Re: Specific tastes in gaming. We all have them, what's yours?
I like something that's believable. That's maybe why Fantasy rates fairly low (but not zero) in my preferences. If I'm doing magic it has to be something that doesn't totally stick two fingers up to the laws of physics. I can go with Invisibility and Charm Other, but Create Food and Drink out of thin air? No thanks. Oh, and what does the Purple Dragon, apparently living for centuries in Room 101 of the Death Druid's Dungeon, do with all its dung?
My sci-fi has to be believable, too. I much prefer Traveller over Star Wars (gotta love my black with red spots Traveller dice), however, I find slower-than-light and spin-gravity to be too restrictive.

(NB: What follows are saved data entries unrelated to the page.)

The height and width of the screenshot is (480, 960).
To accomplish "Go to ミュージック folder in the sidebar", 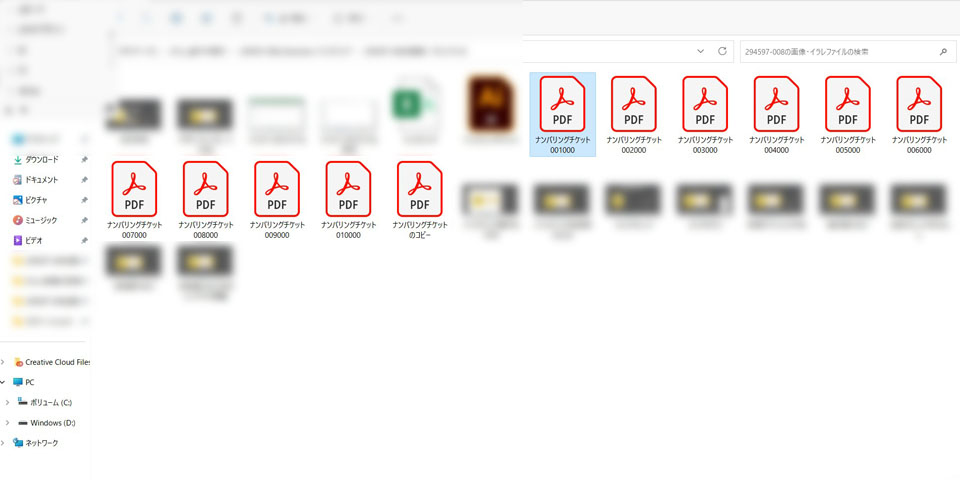I will pos(41,220).
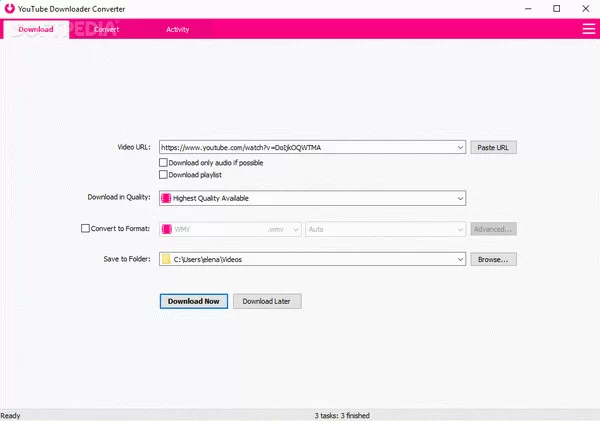Open the WMV format dropdown arrow
This screenshot has width=600, height=421.
[x=296, y=229]
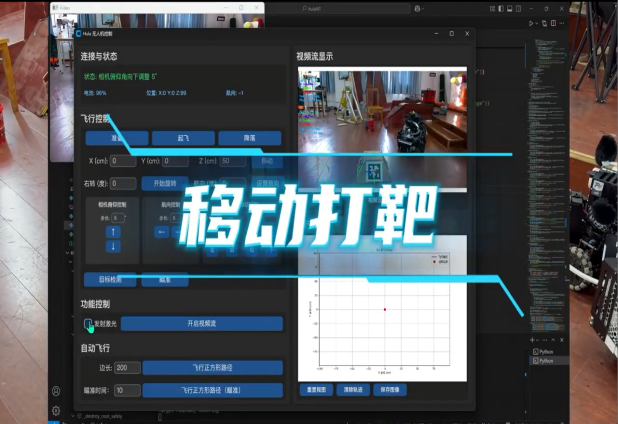The image size is (618, 424).
Task: Click the 降落 landing button
Action: click(x=249, y=138)
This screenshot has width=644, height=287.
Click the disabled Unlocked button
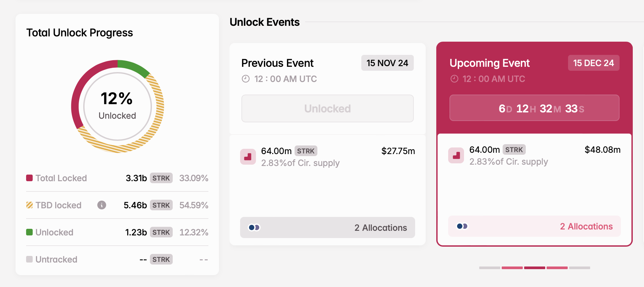327,108
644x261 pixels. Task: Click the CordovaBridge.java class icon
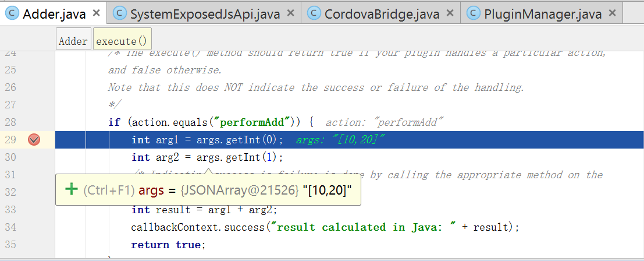314,13
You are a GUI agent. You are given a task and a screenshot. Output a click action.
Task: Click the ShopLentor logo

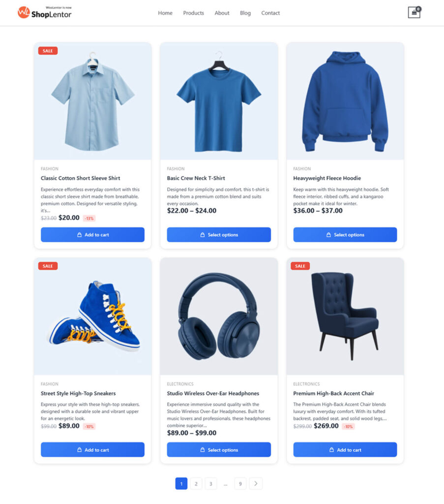[45, 12]

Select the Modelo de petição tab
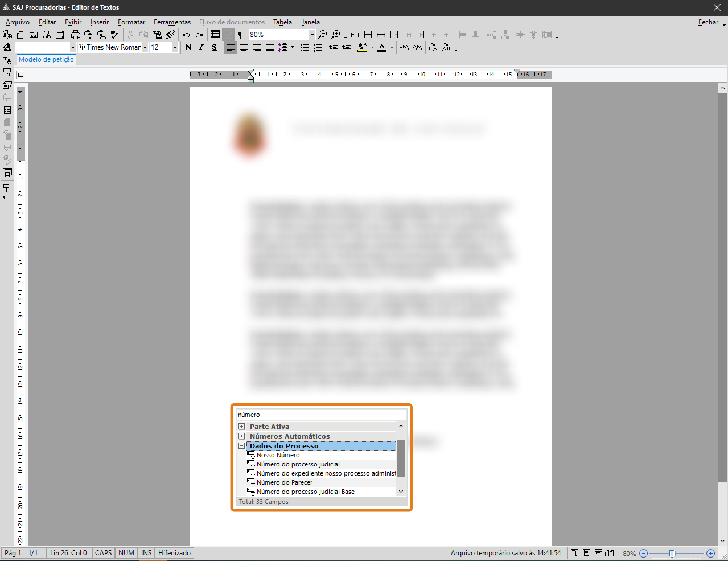click(47, 59)
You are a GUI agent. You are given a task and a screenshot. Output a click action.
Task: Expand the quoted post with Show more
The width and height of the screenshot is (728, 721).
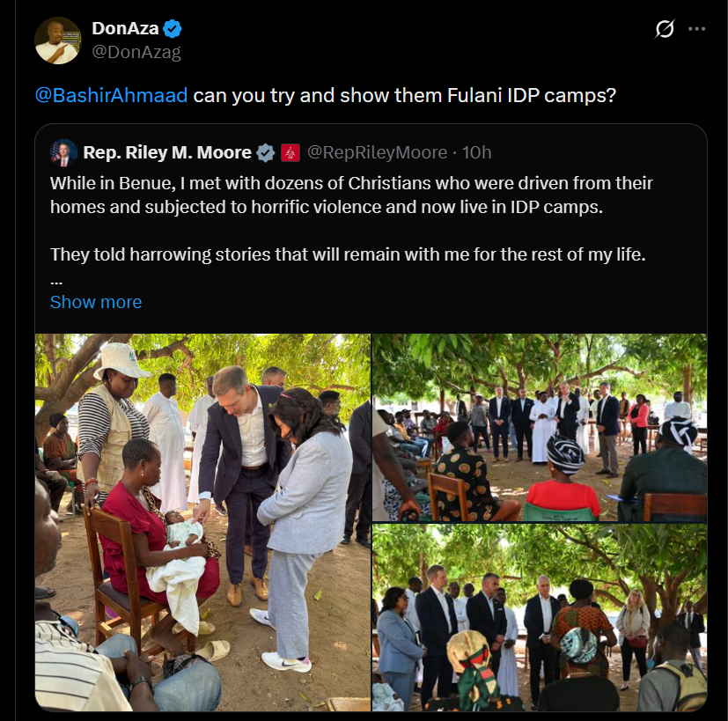coord(96,302)
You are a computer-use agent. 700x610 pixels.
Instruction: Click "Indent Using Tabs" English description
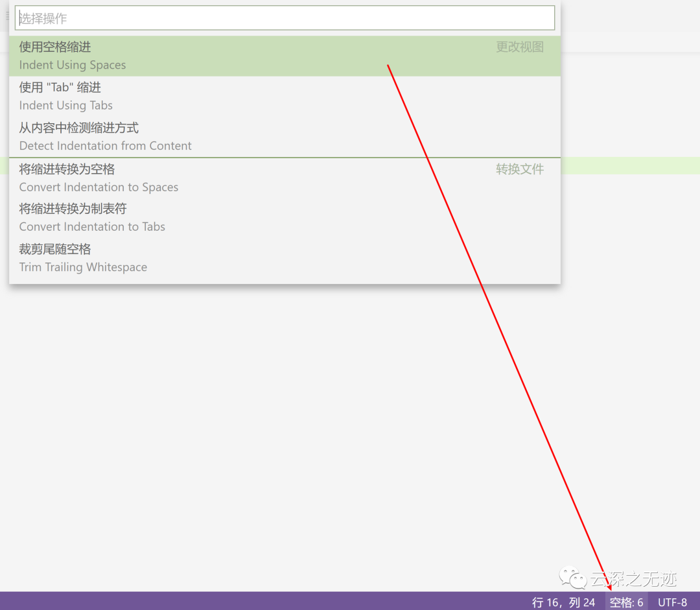65,106
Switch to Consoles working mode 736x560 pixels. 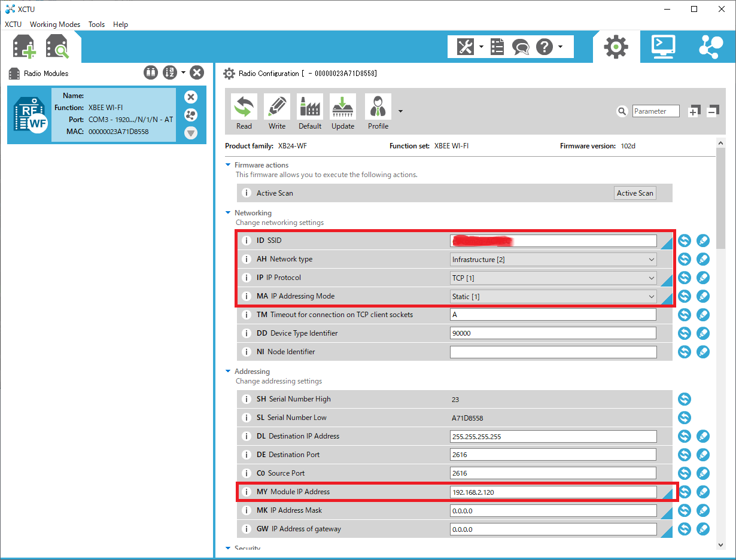663,47
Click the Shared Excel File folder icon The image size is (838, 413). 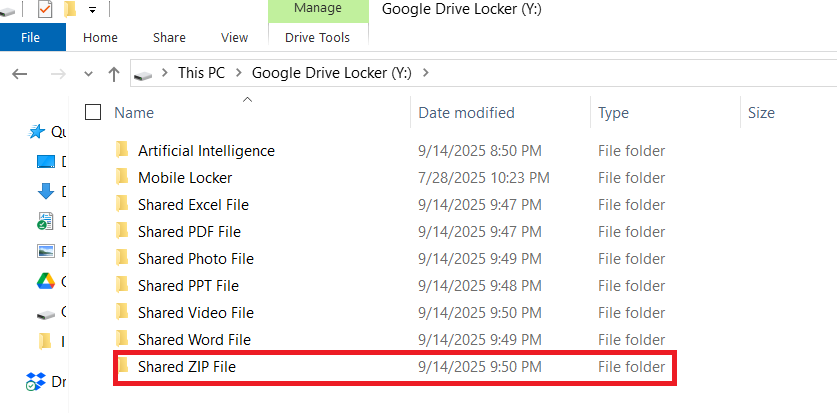pyautogui.click(x=122, y=205)
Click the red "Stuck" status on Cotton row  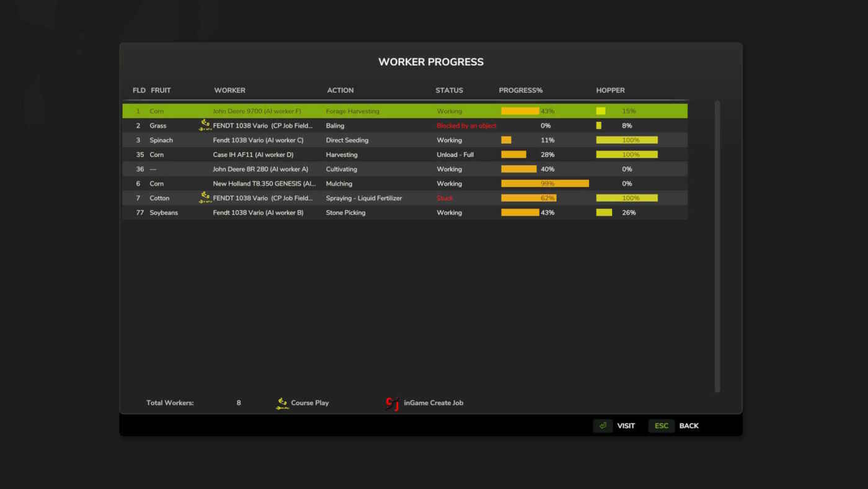(x=445, y=199)
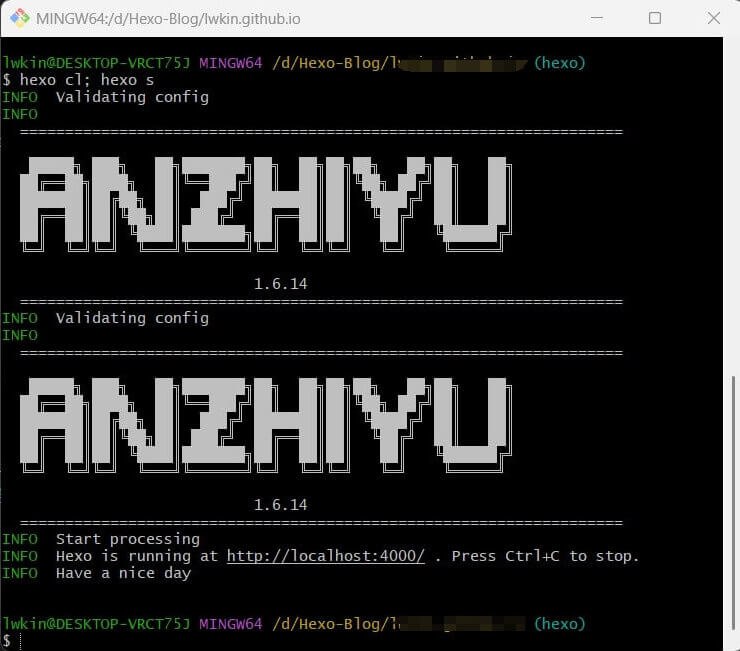Click the first 'Validating config' log line
The height and width of the screenshot is (651, 740).
(x=132, y=97)
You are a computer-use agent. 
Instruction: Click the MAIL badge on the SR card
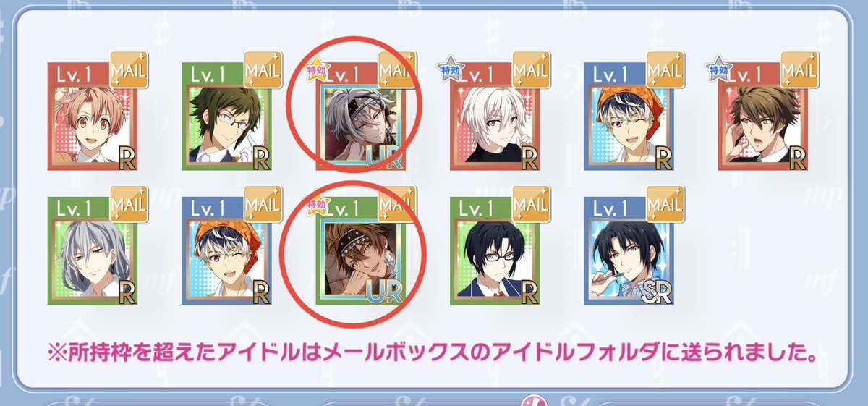coord(664,203)
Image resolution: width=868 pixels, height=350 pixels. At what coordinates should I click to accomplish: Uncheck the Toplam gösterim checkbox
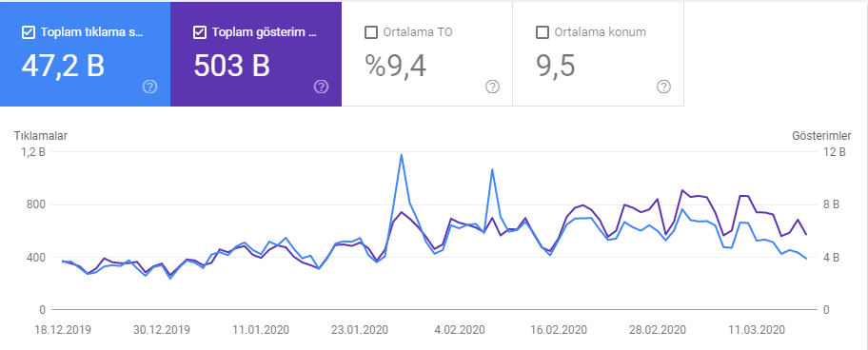[200, 32]
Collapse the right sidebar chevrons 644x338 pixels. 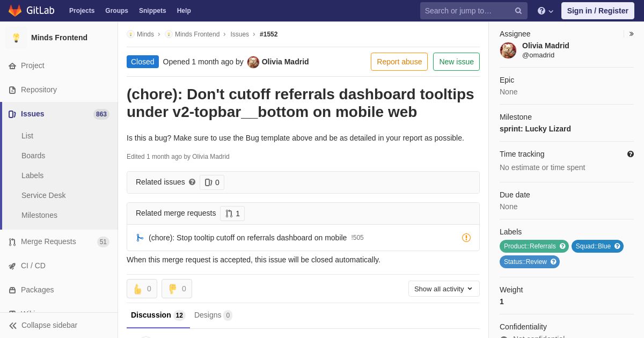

I don't really like mixing genres - one of my pet hates is science-fantasy. If you have all that tech, why the fruit would you carry (and spend half your life learning to use) a sharpened metal stick? It's just not believable.
A game has to have a story, whether it's devised by the GM or the players, there needs to be some form of plot or it becomes a pointless dice-rolling exercise. My preference is for a GM-directed sandbox - the GM provides a universe and a few plot hooks and the players, like people in the real world, decide what to do and where to go.
In my games (and games I like to play in), if PCs are sensible, they'll usually survive. Death is a result of stupidity, self-sacrifice, not reading the warning signs, or a gamble gone wrong, rather than a fluke dice roll. If three of you take on a biker gang in a back alley the results are... believable.
I've played Fantasy and Sci-fi in the past (and will in the future) but my current taste is setting the PCs against a real or alternate historical background with characters in the mould of Ivanhoe, D'Artagnan and Flashman.